• _EXERCISE DIRECTIONS_
Starting with the line with "Task: Click the $9.99 amount" in the entries below and going on through the line with "The image size is (1500, 942).", output every line exactly and nothing more. No pictures.

• _DATA IN THIS EXERCISE_
....

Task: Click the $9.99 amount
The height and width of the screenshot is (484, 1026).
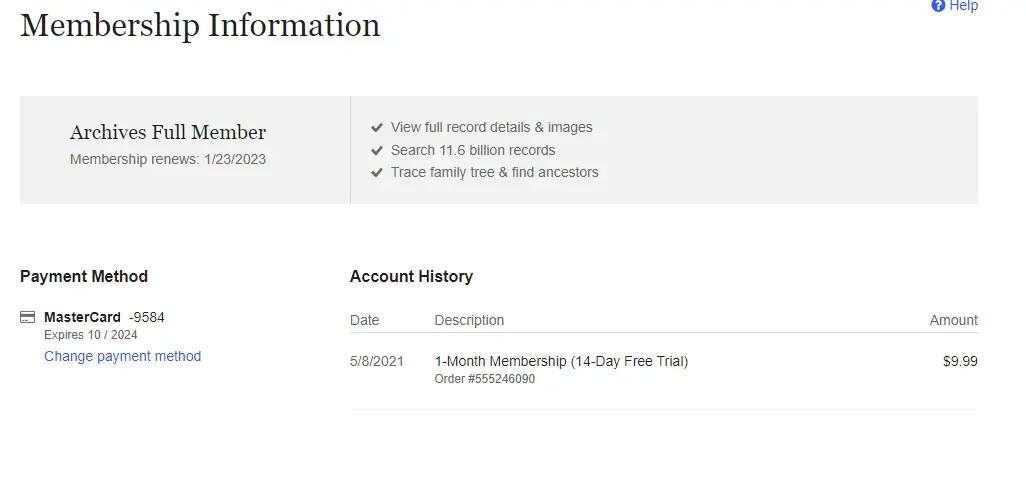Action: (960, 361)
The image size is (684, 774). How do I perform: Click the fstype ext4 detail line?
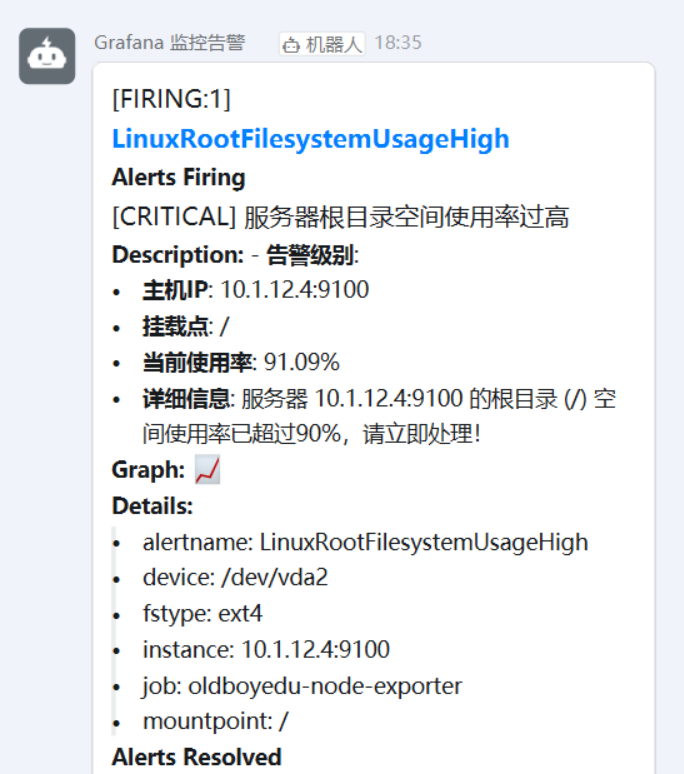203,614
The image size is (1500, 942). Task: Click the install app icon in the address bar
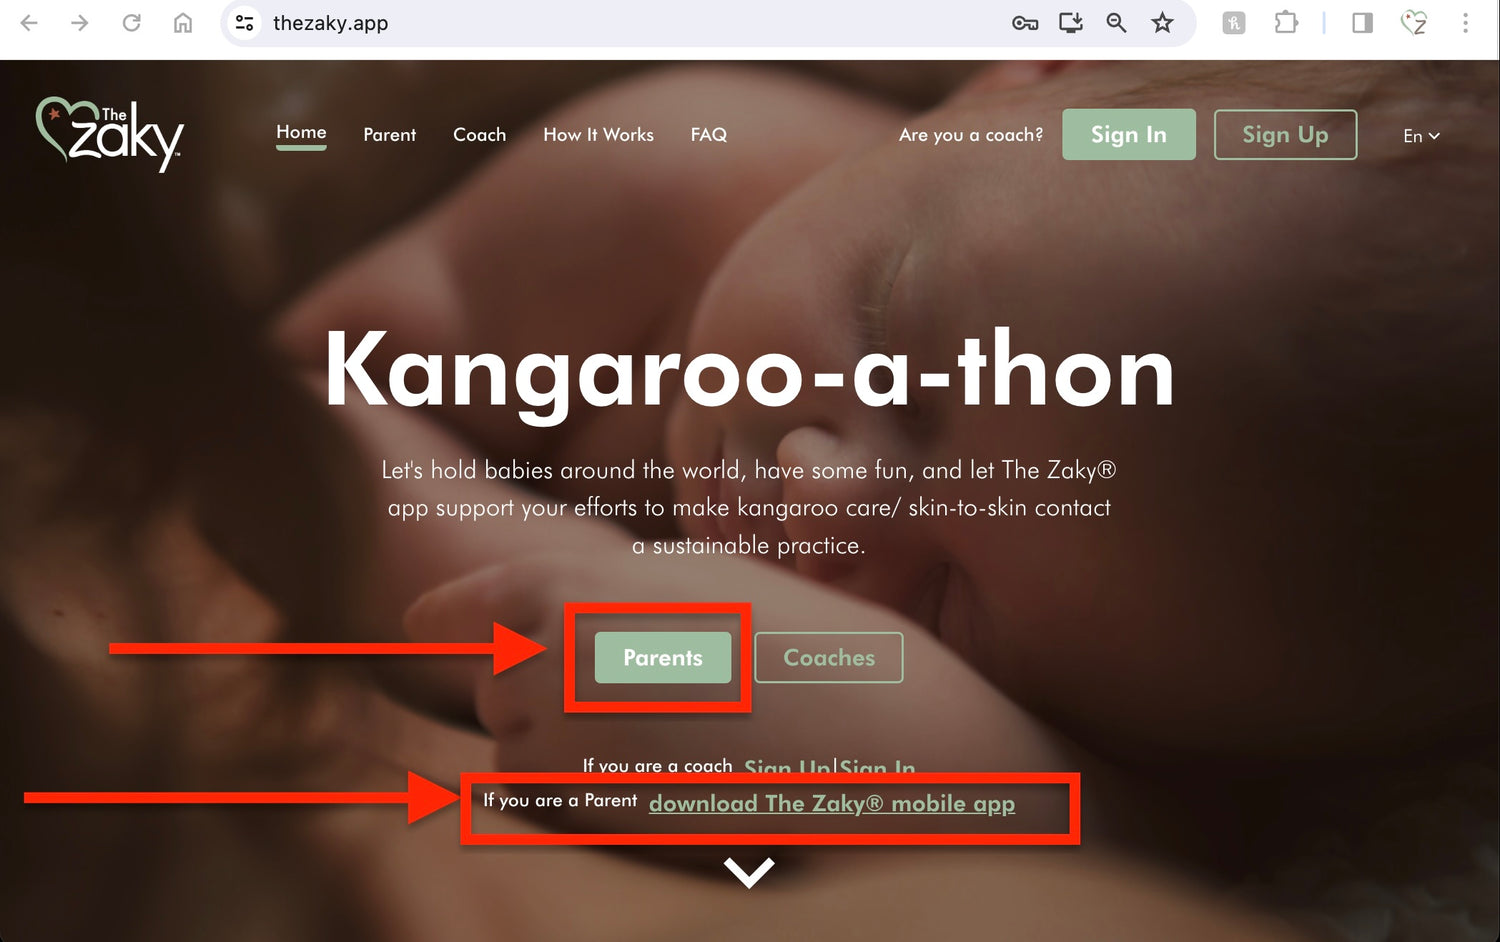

....

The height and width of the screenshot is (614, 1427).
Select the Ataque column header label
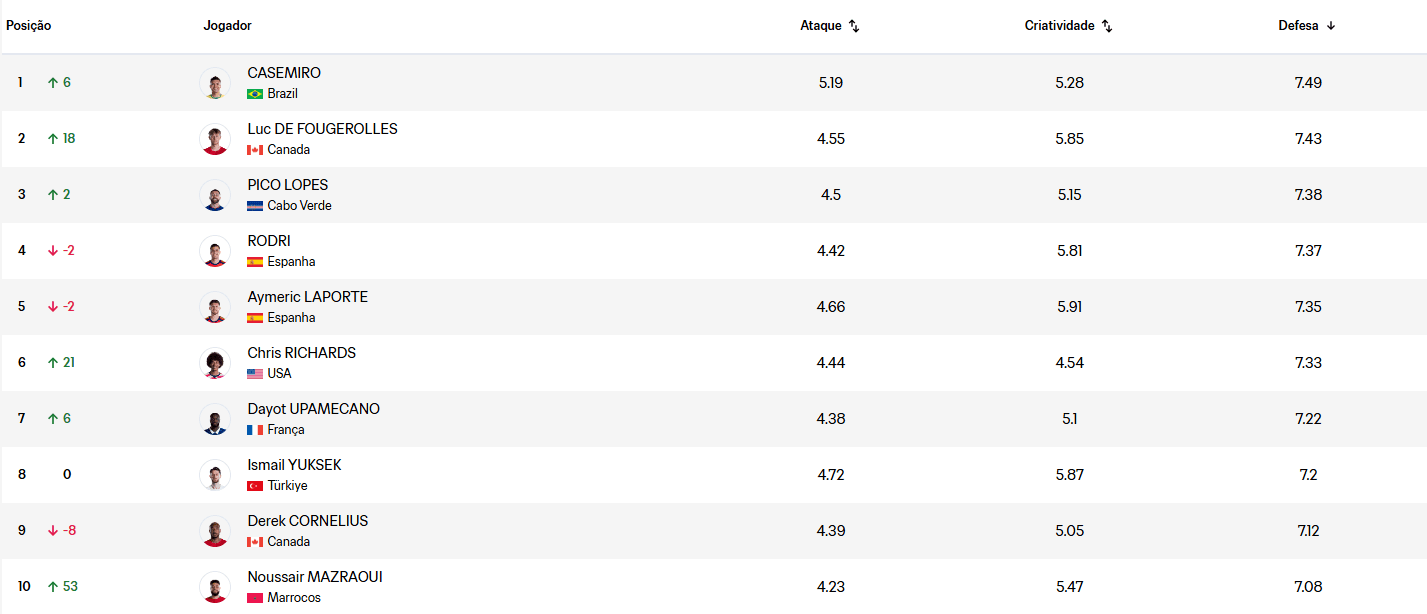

....

• _RESPONSE TO THE TASK_
Task: Click the $9.99 amount
The height and width of the screenshot is (484, 1026).
Action: (960, 361)
The image size is (684, 774). How do I perform: Click the fstype ext4 detail line?
203,614
The image size is (1500, 942). Task: Click the install app icon in the address bar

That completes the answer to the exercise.